» TO DO
Format the material as a numbered list, starting at the line with "Viewport: 536px width, 362px" and continuing through the final line, both included. Skip blank lines and leave the pictures out.

» SUPPLIED MATERIAL
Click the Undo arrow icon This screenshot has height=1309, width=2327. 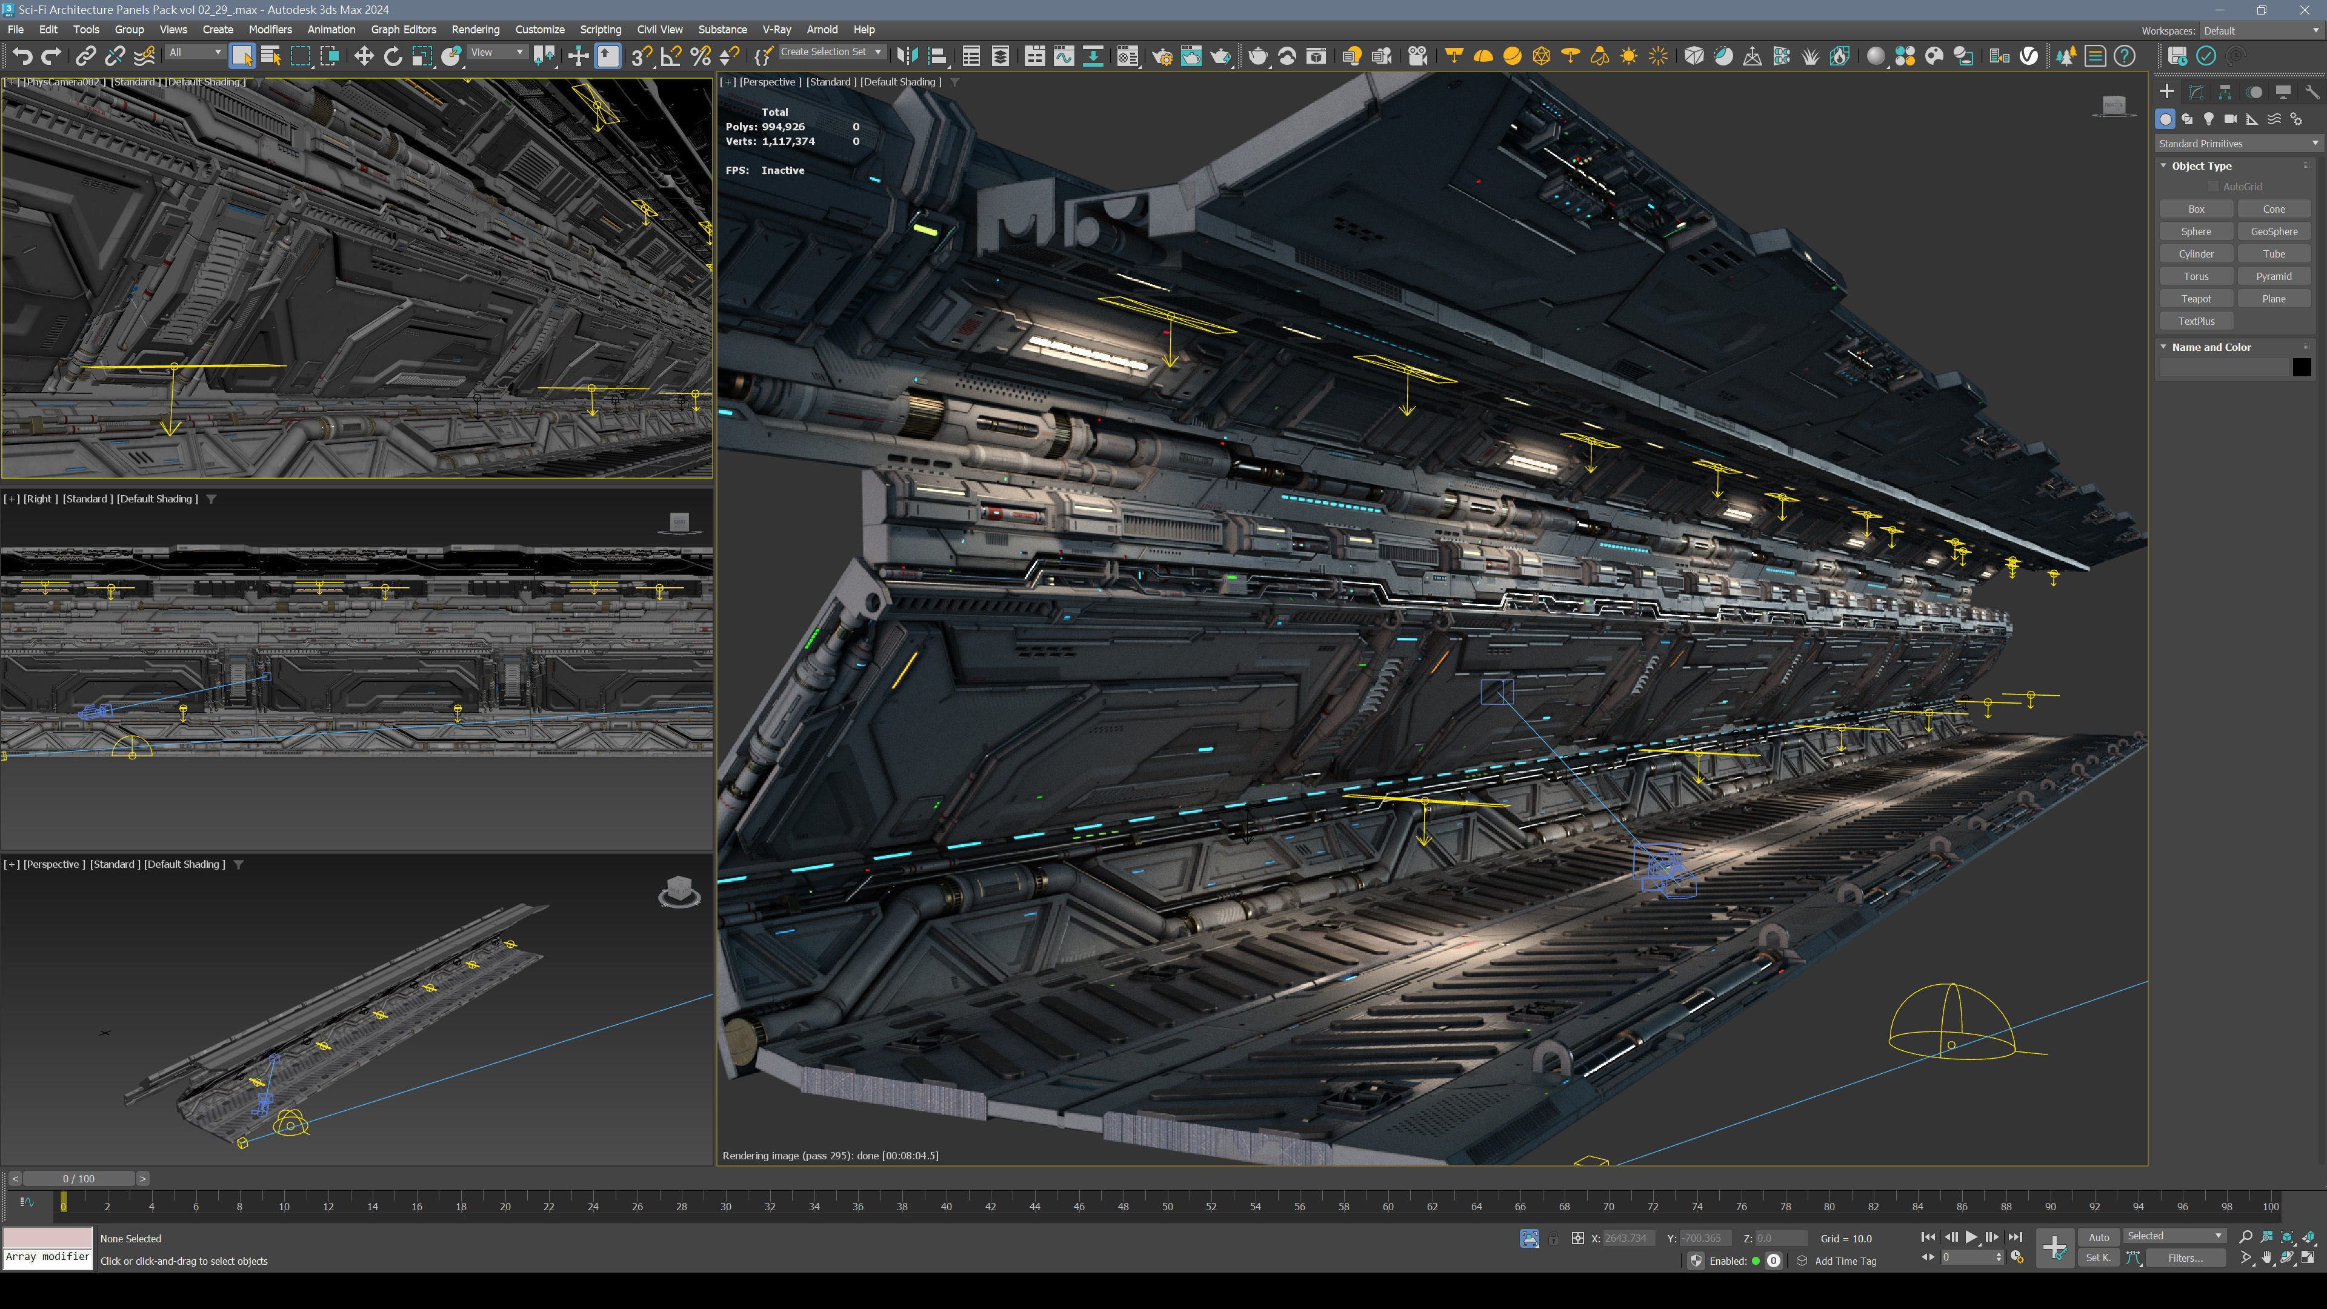pos(23,56)
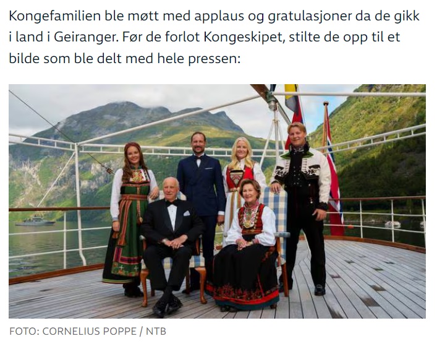Select the photo credit "CORNELIUS POPPE"
The image size is (437, 344).
(89, 332)
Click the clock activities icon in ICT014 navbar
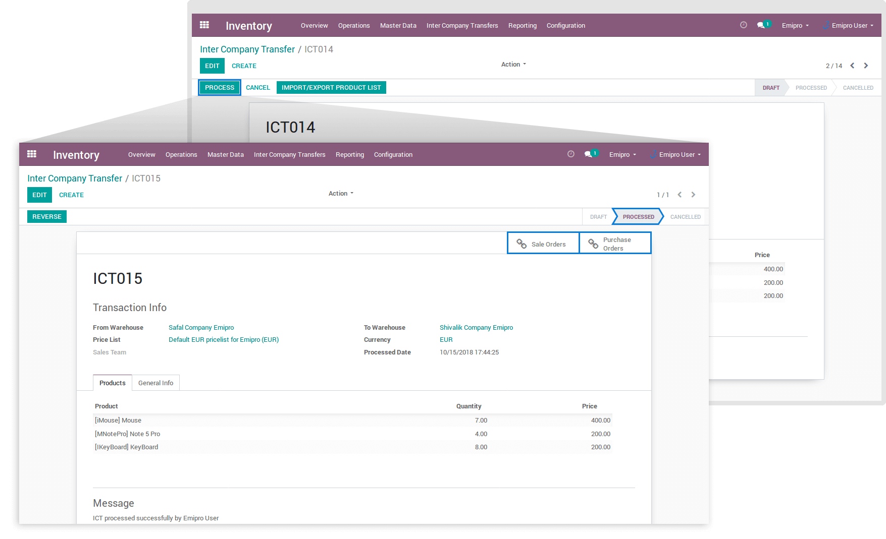This screenshot has height=539, width=886. (743, 25)
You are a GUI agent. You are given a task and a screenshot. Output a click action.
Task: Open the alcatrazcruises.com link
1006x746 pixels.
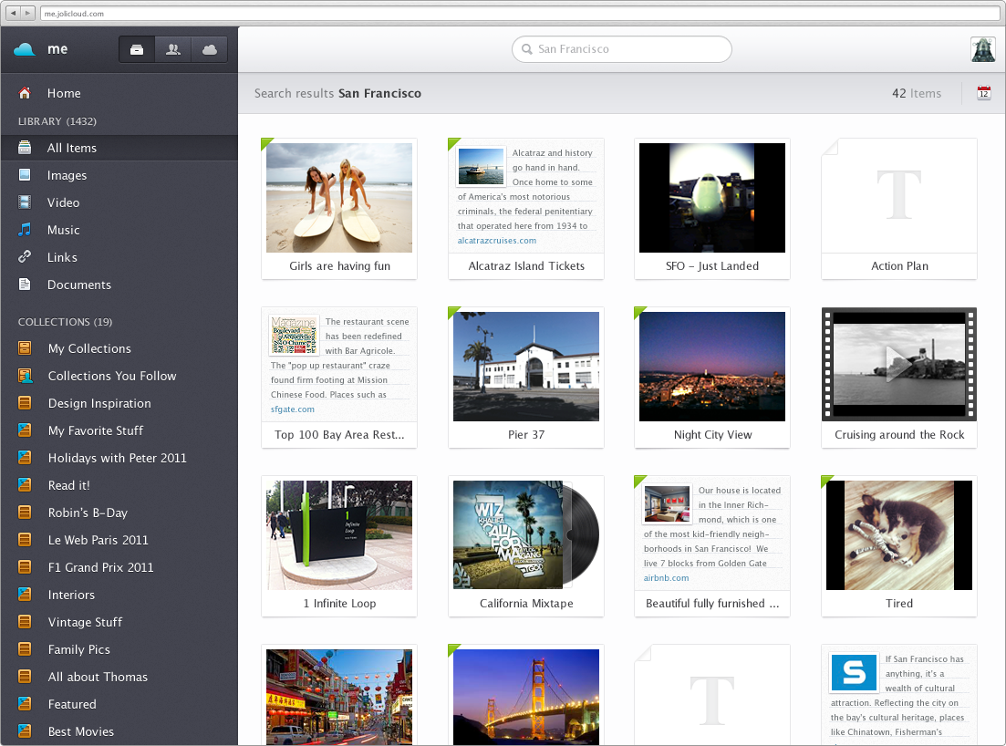pyautogui.click(x=497, y=241)
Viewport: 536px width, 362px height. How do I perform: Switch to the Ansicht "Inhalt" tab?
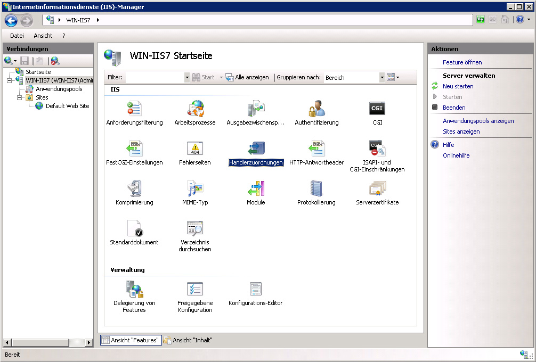coord(188,340)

» SOLUTION TO THE PROBLEM
1. Viewport: 536px width, 362px height. How do I perform: Switch to the Ansicht "Inhalt" tab?
2. coord(188,340)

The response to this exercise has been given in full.